WORK TASK: Scan the data below for the string "Instagram". Copy every line where it appears.

--- START ---

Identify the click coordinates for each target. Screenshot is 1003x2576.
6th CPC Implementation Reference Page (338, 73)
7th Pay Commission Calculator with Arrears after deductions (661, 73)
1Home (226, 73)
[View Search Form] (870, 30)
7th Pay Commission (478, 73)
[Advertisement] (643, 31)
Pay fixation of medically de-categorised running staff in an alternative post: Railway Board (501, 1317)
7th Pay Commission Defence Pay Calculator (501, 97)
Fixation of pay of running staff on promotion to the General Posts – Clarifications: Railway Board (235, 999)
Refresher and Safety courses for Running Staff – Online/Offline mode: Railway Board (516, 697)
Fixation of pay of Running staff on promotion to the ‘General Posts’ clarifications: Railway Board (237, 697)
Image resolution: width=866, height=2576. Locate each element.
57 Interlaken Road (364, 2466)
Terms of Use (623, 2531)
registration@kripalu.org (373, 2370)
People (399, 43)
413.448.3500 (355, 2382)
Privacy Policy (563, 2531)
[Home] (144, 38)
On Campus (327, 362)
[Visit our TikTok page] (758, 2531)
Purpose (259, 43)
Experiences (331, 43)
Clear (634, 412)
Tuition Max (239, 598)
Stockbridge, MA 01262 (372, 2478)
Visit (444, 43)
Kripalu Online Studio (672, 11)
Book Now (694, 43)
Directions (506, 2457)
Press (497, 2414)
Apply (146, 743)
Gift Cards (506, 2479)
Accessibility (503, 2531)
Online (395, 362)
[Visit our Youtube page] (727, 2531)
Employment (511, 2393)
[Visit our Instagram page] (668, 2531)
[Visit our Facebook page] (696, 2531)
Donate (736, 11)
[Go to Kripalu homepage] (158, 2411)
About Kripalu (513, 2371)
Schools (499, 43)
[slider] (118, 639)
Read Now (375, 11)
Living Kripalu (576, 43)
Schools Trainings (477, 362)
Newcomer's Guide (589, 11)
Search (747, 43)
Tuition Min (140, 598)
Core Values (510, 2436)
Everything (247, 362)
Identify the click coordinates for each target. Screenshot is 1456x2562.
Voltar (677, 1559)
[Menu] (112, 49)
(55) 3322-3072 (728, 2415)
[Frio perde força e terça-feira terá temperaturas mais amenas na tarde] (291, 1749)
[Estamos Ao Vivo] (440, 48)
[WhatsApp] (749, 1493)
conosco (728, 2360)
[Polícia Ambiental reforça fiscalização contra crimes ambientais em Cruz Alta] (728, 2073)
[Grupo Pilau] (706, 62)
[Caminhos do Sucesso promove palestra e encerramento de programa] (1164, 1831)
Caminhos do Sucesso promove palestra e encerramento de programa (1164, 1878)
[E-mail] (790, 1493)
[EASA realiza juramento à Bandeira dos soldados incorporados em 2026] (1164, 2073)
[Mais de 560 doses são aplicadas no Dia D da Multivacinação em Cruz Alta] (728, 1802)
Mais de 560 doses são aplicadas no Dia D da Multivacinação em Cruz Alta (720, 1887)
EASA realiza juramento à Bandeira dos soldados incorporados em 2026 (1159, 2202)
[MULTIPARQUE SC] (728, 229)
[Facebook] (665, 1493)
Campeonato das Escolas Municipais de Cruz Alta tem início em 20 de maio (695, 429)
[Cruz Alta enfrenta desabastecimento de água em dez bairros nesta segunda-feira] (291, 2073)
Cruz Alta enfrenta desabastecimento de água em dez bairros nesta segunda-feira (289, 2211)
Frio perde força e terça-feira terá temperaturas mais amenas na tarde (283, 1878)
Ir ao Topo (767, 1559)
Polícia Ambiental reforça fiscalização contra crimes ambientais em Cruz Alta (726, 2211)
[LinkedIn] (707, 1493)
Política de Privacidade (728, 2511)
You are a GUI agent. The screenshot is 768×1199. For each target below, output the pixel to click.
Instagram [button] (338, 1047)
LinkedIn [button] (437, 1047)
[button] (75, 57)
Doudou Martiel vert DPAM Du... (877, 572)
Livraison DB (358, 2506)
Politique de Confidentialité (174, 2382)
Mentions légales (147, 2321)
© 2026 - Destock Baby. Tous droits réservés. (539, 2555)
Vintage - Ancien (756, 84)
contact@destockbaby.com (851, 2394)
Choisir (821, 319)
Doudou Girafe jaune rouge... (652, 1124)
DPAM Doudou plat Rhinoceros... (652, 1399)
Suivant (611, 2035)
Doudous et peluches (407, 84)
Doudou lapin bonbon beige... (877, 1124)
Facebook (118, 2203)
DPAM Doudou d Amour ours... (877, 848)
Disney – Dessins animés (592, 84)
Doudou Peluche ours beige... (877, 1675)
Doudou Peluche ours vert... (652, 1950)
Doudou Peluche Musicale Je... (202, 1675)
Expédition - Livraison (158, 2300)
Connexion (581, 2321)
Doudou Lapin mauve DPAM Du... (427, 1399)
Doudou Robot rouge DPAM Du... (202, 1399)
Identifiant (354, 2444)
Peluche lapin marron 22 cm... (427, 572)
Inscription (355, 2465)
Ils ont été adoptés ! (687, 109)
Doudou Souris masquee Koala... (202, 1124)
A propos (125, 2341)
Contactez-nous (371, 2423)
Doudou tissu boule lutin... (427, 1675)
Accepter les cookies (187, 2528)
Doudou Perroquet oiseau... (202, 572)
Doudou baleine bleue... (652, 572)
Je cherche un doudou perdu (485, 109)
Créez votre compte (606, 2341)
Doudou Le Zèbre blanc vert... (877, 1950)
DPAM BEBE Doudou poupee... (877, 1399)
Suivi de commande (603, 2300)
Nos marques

--- END ---

YOUR SOLUTION:
[Visit our Instagram page] (668, 2531)
Instagram [button] (338, 1047)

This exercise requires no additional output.